─── SUPPLIED ENTRIES ───
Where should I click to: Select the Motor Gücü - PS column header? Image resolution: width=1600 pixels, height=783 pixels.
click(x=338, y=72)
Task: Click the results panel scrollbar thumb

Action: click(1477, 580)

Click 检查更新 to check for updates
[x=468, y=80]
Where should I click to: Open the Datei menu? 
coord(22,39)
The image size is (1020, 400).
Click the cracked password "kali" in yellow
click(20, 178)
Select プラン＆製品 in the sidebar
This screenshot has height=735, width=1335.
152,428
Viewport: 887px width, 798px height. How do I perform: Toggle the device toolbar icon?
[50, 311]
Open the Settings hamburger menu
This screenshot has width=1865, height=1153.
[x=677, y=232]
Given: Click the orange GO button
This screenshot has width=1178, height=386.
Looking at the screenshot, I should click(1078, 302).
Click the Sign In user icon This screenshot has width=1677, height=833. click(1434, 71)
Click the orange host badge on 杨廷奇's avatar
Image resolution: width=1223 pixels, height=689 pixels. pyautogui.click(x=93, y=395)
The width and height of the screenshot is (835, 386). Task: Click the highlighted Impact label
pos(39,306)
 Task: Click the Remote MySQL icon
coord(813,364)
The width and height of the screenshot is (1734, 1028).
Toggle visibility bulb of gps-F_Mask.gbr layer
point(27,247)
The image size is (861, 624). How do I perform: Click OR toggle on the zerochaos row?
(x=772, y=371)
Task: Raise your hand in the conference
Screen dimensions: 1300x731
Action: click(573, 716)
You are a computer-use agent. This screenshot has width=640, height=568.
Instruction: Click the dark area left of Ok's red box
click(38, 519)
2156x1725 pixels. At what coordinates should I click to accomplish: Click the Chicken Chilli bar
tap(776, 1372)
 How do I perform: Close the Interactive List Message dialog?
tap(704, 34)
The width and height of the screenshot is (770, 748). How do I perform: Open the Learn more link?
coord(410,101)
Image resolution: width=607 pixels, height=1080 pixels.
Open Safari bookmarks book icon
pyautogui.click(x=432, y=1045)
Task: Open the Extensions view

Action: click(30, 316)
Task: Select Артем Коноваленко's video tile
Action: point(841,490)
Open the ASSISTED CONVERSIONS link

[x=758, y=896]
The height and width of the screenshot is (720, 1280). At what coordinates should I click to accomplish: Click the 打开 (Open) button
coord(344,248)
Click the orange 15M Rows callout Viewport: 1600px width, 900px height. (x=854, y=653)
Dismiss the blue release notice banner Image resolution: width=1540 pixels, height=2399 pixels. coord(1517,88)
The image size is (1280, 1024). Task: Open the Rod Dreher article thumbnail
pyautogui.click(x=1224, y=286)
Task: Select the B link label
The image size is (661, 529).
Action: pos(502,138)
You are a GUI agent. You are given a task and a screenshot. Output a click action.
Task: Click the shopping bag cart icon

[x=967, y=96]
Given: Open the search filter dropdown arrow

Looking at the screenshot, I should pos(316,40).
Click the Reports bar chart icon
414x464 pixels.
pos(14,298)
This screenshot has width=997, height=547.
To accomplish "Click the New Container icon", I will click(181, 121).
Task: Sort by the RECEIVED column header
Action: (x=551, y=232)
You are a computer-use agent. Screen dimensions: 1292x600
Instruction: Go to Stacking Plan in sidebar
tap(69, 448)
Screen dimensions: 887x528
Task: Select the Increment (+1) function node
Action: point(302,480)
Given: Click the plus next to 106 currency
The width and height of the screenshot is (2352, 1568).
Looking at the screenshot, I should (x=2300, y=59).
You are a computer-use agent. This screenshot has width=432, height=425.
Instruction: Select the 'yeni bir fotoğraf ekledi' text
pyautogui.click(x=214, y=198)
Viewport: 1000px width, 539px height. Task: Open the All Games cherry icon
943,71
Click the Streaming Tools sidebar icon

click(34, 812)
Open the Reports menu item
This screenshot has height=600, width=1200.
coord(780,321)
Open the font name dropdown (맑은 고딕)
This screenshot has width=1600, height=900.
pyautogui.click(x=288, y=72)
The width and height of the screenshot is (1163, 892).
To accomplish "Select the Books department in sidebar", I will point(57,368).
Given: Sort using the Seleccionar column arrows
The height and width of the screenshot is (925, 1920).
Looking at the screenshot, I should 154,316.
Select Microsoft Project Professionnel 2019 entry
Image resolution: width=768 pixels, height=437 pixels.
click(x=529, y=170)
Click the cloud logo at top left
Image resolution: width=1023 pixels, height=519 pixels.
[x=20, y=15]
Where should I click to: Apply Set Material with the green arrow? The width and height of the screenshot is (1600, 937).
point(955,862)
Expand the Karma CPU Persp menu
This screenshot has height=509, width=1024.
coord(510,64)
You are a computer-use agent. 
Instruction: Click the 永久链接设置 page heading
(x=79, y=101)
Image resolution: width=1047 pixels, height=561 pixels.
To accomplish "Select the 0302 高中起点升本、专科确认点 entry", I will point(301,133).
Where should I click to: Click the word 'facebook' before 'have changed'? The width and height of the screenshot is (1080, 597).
───
Your output should match the records above word for word.

-- ANSWER BOX --
Where should I click to: Select the Motor Gücü - PS column header? Image resolution: width=1600 pixels, height=783 pixels.
click(x=338, y=72)
Task: Click the results panel scrollbar thumb

Action: click(1477, 580)

Click 检查更新 to check for updates
[x=468, y=80]
Where should I click to: Open the Datei menu? 
coord(22,39)
The image size is (1020, 400).
Click the cracked password "kali" in yellow
click(20, 178)
Select プラン＆製品 in the sidebar
This screenshot has height=735, width=1335.
152,428
Viewport: 887px width, 798px height. How do I perform: Toggle the device toolbar icon?
[50, 311]
Open the Settings hamburger menu
This screenshot has width=1865, height=1153.
[x=677, y=232]
Given: Click the orange GO button
This screenshot has width=1178, height=386.
Looking at the screenshot, I should click(1078, 302).
Click the Sign In user icon This screenshot has width=1677, height=833. click(1434, 71)
Click the orange host badge on 杨廷奇's avatar
Image resolution: width=1223 pixels, height=689 pixels. pyautogui.click(x=93, y=395)
The width and height of the screenshot is (835, 386). Task: Click the highlighted Impact label
pos(39,306)
 Task: Click the Remote MySQL icon
coord(813,364)
The width and height of the screenshot is (1734, 1028).
Toggle visibility bulb of gps-F_Mask.gbr layer
point(27,247)
The image size is (861, 624). How do I perform: Click OR toggle on the zerochaos row?
(x=772, y=371)
Task: Raise your hand in the conference
Screen dimensions: 1300x731
Action: click(573, 716)
You are a computer-use agent. This screenshot has width=640, height=568.
Instruction: Click the dark area left of Ok's red box
click(38, 519)
2156x1725 pixels. At what coordinates should I click to accomplish: Click the Chicken Chilli bar
tap(776, 1372)
 How do I perform: Close the Interactive List Message dialog?
tap(704, 34)
The width and height of the screenshot is (770, 748). How do I perform: Open the Learn more link?
coord(410,101)
Image resolution: width=607 pixels, height=1080 pixels.
Open Safari bookmarks book icon
pyautogui.click(x=432, y=1045)
Task: Open the Extensions view

Action: click(30, 316)
Task: Select Артем Коноваленко's video tile
Action: point(841,490)
Open the ASSISTED CONVERSIONS link

[x=758, y=896]
The height and width of the screenshot is (720, 1280). At what coordinates should I click to accomplish: Click the 打开 (Open) button
coord(344,248)
Click the orange 15M Rows callout Viewport: 1600px width, 900px height. (x=854, y=653)
Dismiss the blue release notice banner Image resolution: width=1540 pixels, height=2399 pixels. coord(1517,88)
The image size is (1280, 1024). Task: Open the Rod Dreher article thumbnail
pyautogui.click(x=1224, y=286)
Task: Select the B link label
The image size is (661, 529).
Action: pos(502,138)
You are a GUI agent. You are given a task and a screenshot. Output a click action.
Task: Click the shopping bag cart icon

[x=967, y=96]
Given: Open the search filter dropdown arrow

Looking at the screenshot, I should pos(316,40).
Click the Reports bar chart icon
414x464 pixels.
pos(14,298)
This screenshot has width=997, height=547.
To accomplish "Click the New Container icon", I will click(181, 121).
Task: Sort by the RECEIVED column header
Action: (x=551, y=232)
You are a computer-use agent. Screen dimensions: 1292x600
Instruction: Go to Stacking Plan in sidebar
tap(69, 448)
Screen dimensions: 887x528
Task: Select the Increment (+1) function node
Action: point(302,480)
Given: Click the plus next to 106 currency
The width and height of the screenshot is (2352, 1568).
Looking at the screenshot, I should (x=2300, y=59).
You are a computer-use agent. This screenshot has width=432, height=425.
Instruction: Select the 'yeni bir fotoğraf ekledi' text
pyautogui.click(x=214, y=198)
Viewport: 1000px width, 539px height. Task: Open the All Games cherry icon
943,71
Click the Streaming Tools sidebar icon

click(34, 812)
Open the Reports menu item
This screenshot has height=600, width=1200.
coord(780,321)
Open the font name dropdown (맑은 고딕)
This screenshot has width=1600, height=900.
pyautogui.click(x=288, y=72)
The width and height of the screenshot is (1163, 892).
To accomplish "Select the Books department in sidebar", I will point(57,368).
Given: Sort using the Seleccionar column arrows
The height and width of the screenshot is (925, 1920).
Looking at the screenshot, I should 154,316.
Select Microsoft Project Professionnel 2019 entry
Image resolution: width=768 pixels, height=437 pixels.
click(x=529, y=170)
Click the cloud logo at top left
Image resolution: width=1023 pixels, height=519 pixels.
[x=20, y=15]
Where should I click to: Apply Set Material with the green arrow? The width and height of the screenshot is (1600, 937).
point(955,862)
Expand the Karma CPU Persp menu
This screenshot has height=509, width=1024.
coord(510,64)
You are a computer-use agent. 
Instruction: Click the 永久链接设置 page heading
(x=79, y=101)
Image resolution: width=1047 pixels, height=561 pixels.
To accomplish "Select the 0302 高中起点升本、专科确认点 entry", I will point(301,133).
Where should I click to: Click the word 'facebook' before 'have changed'? The width and height of the screenshot is (1080, 597).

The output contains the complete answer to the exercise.